Be specific about what you want
Vague questions get vague answers. Name the jurisdiction, document type, parties, and time period whenever they matter.| Instead of | Try |
|---|---|
| ”What’s the law on financial reporting?" | "Summarize Delaware’s financial reporting obligations for public companies." |
| "Review this contract." | "Identify every indemnification and limitation-of-liability clause in this agreement and flag terms that favor the counterparty." |
| "Help me with this memo." | "Draft a two-page memo for a senior partner analyzing whether these facts support a breach of fiduciary duty claim under New York law.” |
Give Mesa context
Tell Mesa who the output is for and what role it should take. An answer written for a client reads very differently from one written for internal counsel.Write this as if you are a corporate associate briefing a client with no legal background. Keep it under one page and avoid jargon.

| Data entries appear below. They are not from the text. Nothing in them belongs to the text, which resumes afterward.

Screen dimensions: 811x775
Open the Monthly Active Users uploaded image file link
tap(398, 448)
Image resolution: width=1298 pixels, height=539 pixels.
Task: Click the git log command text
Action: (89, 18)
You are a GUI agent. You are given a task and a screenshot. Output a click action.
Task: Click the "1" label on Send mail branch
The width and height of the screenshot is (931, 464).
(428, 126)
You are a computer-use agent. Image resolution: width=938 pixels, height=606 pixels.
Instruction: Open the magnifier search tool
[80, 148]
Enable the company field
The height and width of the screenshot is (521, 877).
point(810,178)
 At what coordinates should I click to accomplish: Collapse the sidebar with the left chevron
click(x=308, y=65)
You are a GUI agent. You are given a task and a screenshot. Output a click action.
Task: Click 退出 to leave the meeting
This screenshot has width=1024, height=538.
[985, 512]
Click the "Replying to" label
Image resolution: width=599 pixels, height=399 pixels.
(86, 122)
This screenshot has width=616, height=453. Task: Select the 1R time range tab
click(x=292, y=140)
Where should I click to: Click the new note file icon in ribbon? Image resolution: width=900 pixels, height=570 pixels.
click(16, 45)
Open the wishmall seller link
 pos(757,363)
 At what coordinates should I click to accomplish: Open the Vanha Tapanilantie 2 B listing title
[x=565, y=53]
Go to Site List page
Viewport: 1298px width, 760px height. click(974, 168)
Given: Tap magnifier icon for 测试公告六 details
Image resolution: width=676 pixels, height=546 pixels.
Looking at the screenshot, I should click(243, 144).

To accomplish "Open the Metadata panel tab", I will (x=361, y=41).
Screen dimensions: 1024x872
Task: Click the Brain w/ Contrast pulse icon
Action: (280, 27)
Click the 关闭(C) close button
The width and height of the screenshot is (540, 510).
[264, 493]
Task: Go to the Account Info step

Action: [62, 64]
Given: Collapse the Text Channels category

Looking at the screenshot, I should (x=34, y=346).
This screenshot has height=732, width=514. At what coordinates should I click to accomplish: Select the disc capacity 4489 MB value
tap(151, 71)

Describe the output you need
If you want a memo, a table, a redline summary, or a bullet-point checklist, say so up front. Mesa will match the structure you describe.Return the results as a table with columns for section number, clause type, and risk level.
Ground Mesa in your documents
Mesa gives more reliable answers when it works from your actual materials instead of general knowledge:- Type
@in the chat box to tag files you’ve saved to Mesa. See Tagging files. - Click the paperclip icon or drag and drop to attach one-off documents. See Attachments.
Ask one primary question per message
When a message bundles several unrelated questions, the answer to each gets shallower. For focused, thorough answers, send one core question at a time and follow up in the same conversation.Ask for completeness when you need it
A normal request finds the best answer. When you need every matching item (for a dataset, compliance checklist, or issue spotter), explicitly request an exhaustive search:Run an exhaustive search for all indemnification provisions in these contracts.
Save what works
Once you find phrasing and formats that work for you, you don’t need to retype them:- Skills save task-specific instructions you reuse for recurring work, like a contract review checklist or a memo template.
- Preferences apply standing instructions to every conversation, like your practice area, default jurisdiction, and preferred format.